Highway Dust
By Ari Eastman
Elko, Nevada is home to the world’s largest dead polar bear. Apparently his name is White King – a name I’d guess they gave to him after he was slaughtered. Weird thing to do. Name something you’ve put an end to.
White King is massive, as one would imagine. He stands a whopping 10 feet in a glass case smack in the middle of Commercial Hotel and Casino.
I only know this information because I once Googled: WEIRD ROAD TRIP ATTRACTIONS and – boom – there he was. Glorious and beautiful, his ivory fur brushed out. His outstretched claws and arms that could probably kill you in an instant.

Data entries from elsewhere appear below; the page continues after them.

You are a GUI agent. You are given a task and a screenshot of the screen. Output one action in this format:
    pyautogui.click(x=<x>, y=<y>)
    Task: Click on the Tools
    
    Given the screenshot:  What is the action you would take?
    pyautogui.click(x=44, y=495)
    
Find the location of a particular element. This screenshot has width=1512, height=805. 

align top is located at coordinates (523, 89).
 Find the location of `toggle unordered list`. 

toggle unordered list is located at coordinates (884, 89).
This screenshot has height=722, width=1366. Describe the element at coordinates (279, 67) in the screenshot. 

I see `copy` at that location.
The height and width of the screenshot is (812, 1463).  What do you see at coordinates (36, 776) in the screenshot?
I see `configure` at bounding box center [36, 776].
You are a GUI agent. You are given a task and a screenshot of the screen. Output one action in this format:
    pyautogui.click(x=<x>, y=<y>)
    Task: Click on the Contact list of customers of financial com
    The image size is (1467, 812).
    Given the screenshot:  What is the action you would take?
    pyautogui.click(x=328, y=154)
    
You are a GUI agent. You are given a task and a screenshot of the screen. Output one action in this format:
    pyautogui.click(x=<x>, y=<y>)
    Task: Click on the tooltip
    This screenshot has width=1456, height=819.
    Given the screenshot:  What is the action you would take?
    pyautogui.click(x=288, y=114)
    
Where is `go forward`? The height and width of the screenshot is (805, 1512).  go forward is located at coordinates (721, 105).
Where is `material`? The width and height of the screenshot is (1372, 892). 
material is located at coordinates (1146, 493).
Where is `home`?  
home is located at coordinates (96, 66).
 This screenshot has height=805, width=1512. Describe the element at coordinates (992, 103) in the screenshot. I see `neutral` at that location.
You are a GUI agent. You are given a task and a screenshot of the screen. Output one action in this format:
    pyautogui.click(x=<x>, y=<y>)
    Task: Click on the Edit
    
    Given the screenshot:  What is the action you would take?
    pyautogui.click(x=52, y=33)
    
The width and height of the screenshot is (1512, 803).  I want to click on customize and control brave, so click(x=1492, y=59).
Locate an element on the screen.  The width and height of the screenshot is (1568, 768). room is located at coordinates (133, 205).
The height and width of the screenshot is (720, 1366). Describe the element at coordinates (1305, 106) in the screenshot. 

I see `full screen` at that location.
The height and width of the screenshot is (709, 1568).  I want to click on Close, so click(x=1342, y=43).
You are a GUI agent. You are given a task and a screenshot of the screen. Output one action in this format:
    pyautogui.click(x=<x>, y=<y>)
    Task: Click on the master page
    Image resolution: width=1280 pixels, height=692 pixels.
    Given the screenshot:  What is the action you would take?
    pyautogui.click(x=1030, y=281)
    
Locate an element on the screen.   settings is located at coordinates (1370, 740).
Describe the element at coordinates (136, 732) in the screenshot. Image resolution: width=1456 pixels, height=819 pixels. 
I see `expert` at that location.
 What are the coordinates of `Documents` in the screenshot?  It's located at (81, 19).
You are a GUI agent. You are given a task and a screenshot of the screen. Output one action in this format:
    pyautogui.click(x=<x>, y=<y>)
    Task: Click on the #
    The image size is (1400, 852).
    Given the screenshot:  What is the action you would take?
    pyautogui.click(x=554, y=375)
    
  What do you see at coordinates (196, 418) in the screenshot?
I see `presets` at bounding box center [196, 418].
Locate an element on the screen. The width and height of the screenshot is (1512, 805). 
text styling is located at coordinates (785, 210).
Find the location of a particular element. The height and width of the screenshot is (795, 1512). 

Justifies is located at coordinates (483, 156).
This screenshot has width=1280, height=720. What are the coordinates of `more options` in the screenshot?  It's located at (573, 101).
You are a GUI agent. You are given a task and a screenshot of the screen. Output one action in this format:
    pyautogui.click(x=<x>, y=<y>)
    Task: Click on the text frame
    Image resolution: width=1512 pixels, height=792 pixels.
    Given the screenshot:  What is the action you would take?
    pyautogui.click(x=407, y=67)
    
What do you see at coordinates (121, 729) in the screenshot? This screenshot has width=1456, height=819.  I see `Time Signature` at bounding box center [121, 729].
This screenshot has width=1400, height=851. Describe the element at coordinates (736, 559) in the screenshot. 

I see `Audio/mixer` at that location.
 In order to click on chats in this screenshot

We planned to go driving all over California that one summer. We promised to stop at every fruit stand and mystery house advertised on peeling billboards. You’d let me DJ, mostly. We’d take turns at the wheel and sliding our hands into the crease underneath each other’s knees. Had we ventured outside California, you can be damn sure we’d stop in Elko. I would have read White King’s story and cried about his untimely death. You’d hug me, tell me some made up story to make me feel better. Something like, “Well, he was actually already sick and they were putting him out of his misery!” You did that, you know? You soothed even my most irrational pain.
I think about all the highways we never drove on together. It’s all dust in the back of my mind. There’s a dirt road and a car flinging gravel as it speeds off. Nothing we promised, though.
Just regrets. Just moments never fully realized.